§ **Exercise material**:
►

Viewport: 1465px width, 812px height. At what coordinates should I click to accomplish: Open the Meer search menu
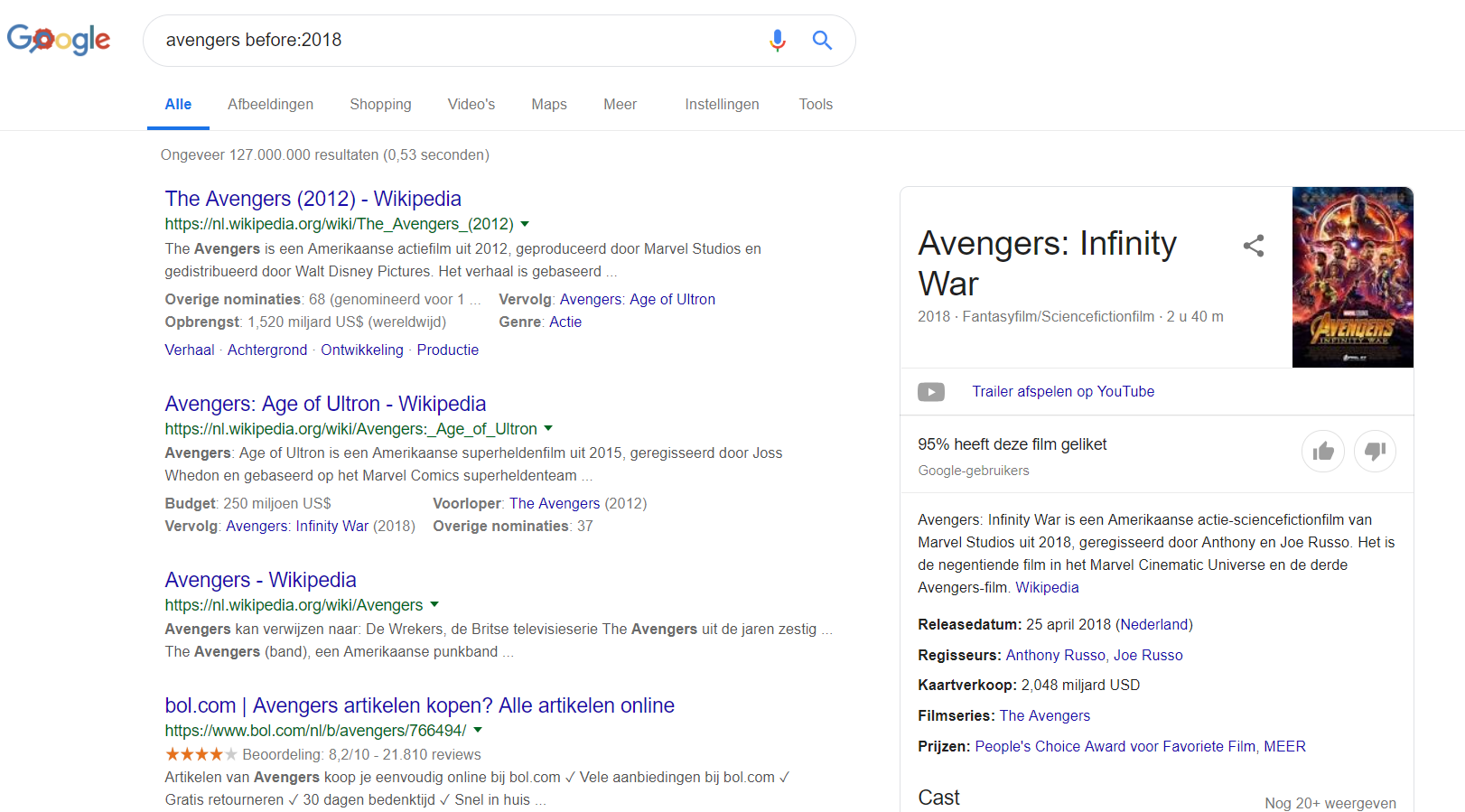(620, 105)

◄
►

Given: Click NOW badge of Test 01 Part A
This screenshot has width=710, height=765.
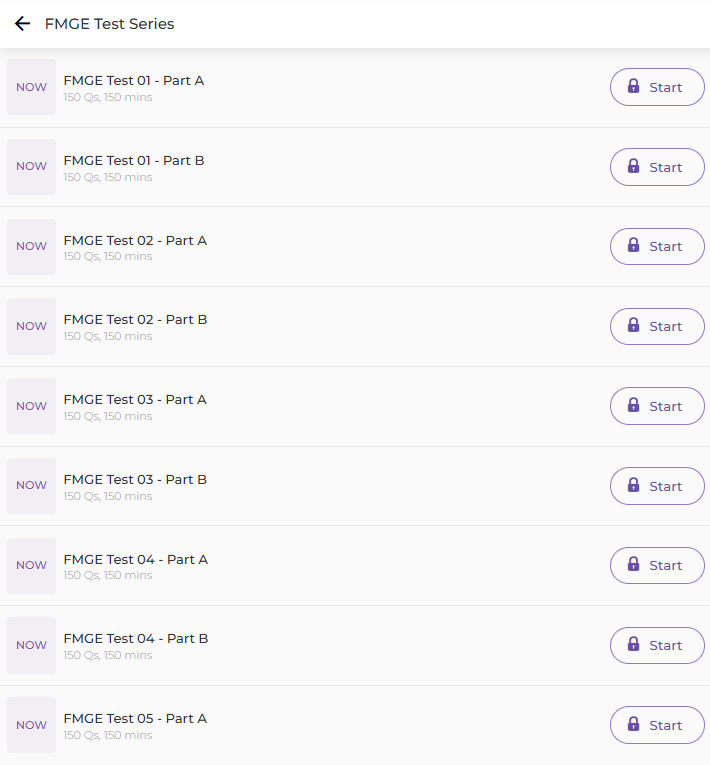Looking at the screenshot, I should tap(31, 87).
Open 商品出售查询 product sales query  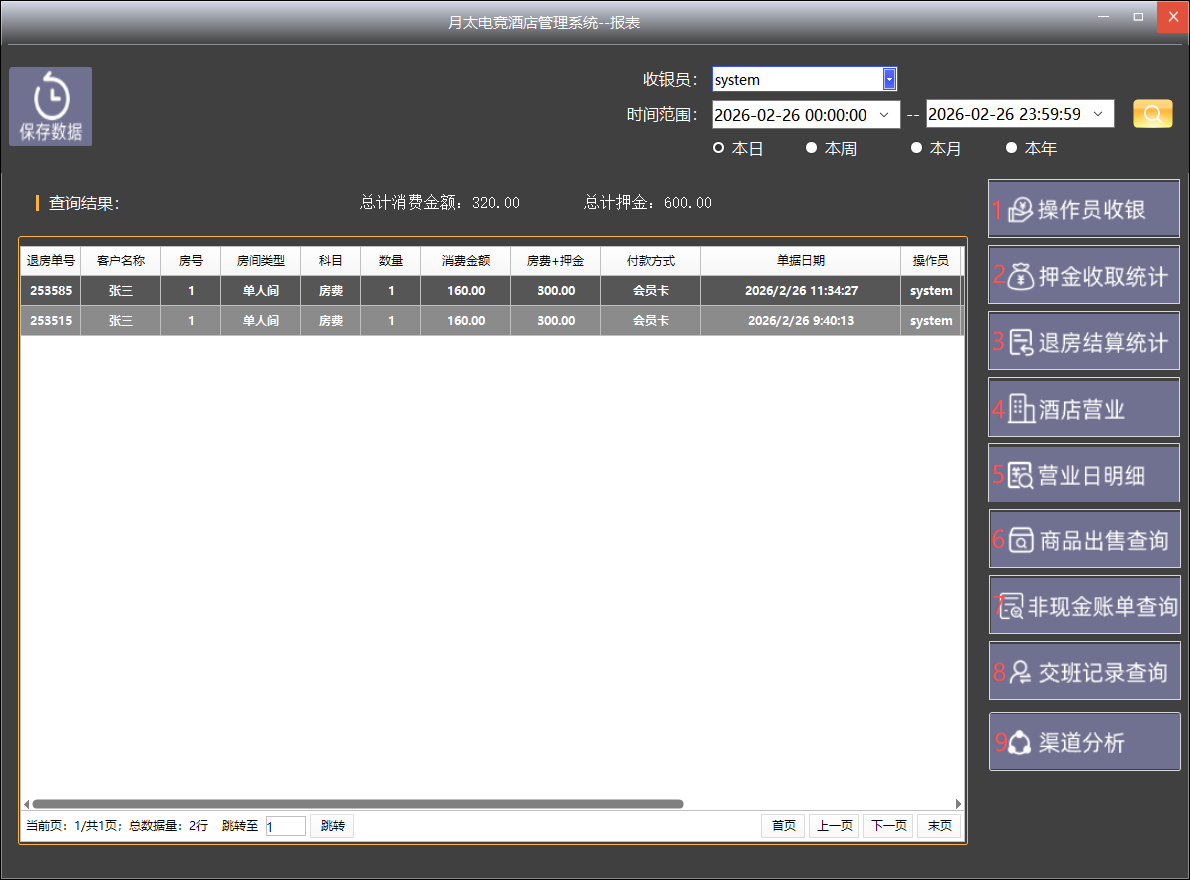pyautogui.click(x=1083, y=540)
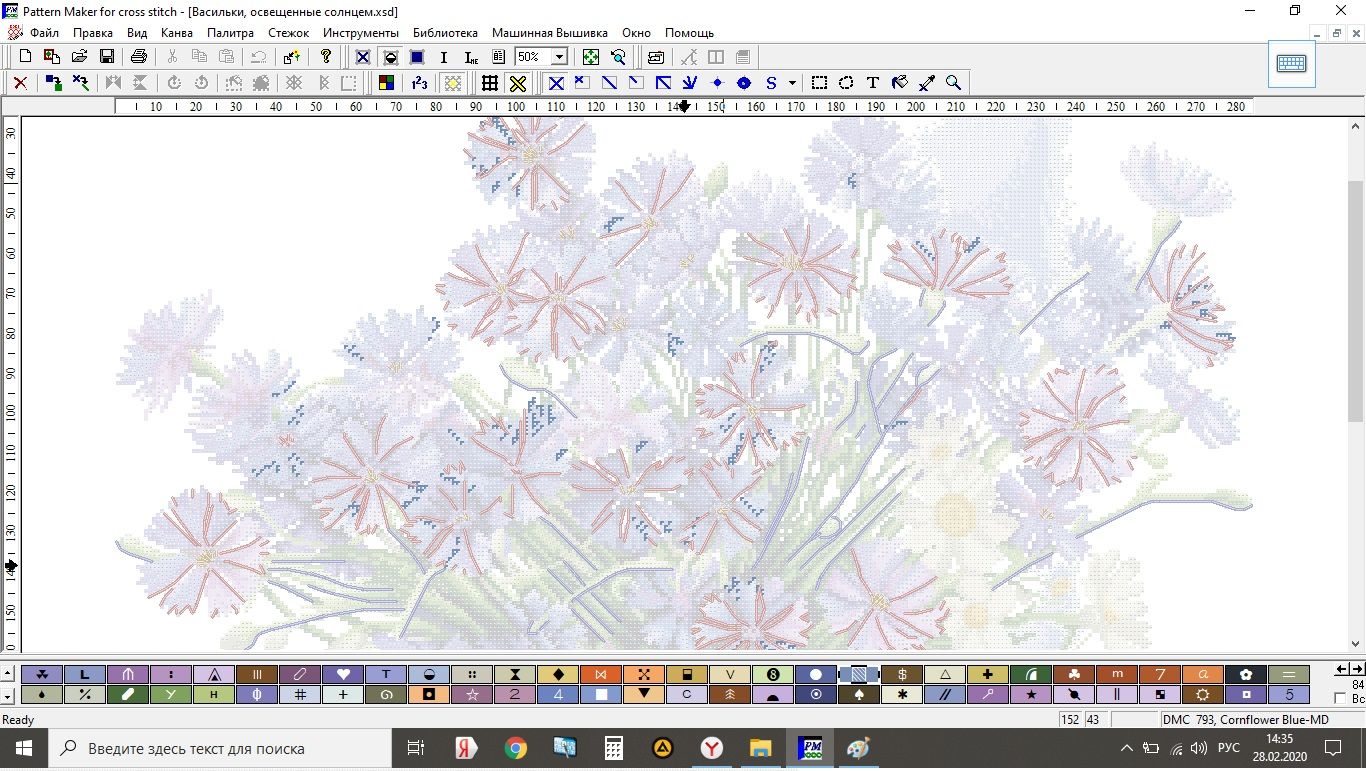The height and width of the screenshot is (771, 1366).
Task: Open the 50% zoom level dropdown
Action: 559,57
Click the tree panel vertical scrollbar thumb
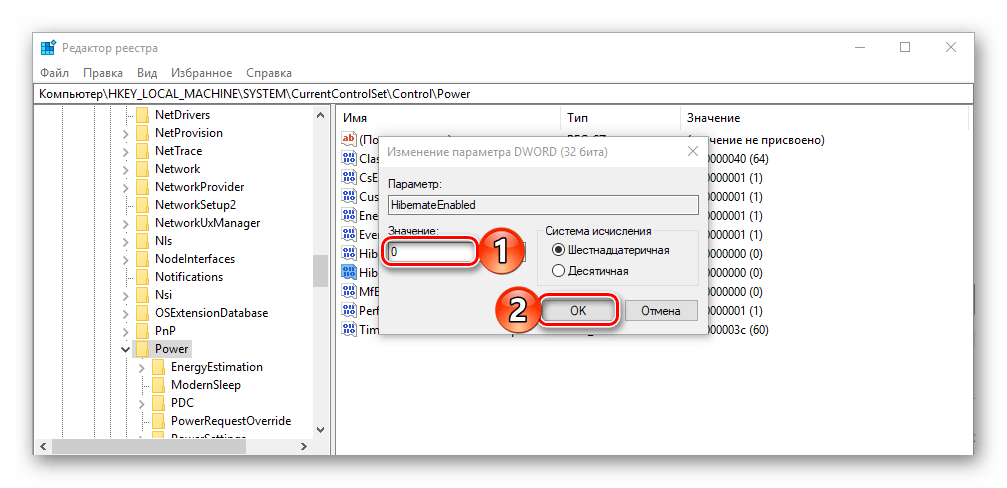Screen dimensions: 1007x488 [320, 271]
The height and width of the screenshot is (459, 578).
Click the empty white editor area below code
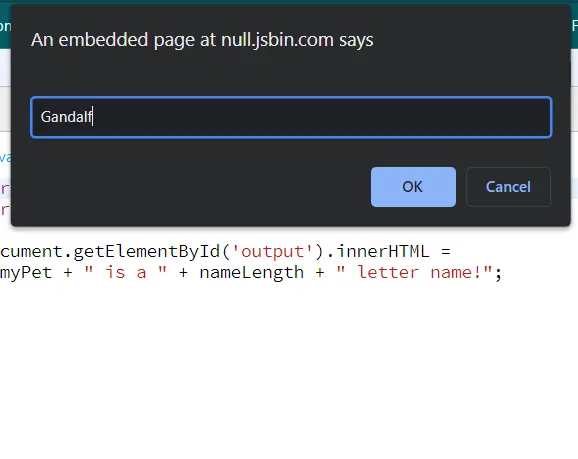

◄

§ **Problem**:
Exactly the lines above from the one that contains "Click the tree panel vertical scrollbar thumb" down to the one that contains "Click the empty white editor area below code" are to be output, both ends kept and pictures omitted.

§ **Response to this task**:
Click the tree panel vertical scrollbar thumb
Screen dimensions: 1007x488 [320, 271]
The height and width of the screenshot is (459, 578).
Click the empty white editor area below code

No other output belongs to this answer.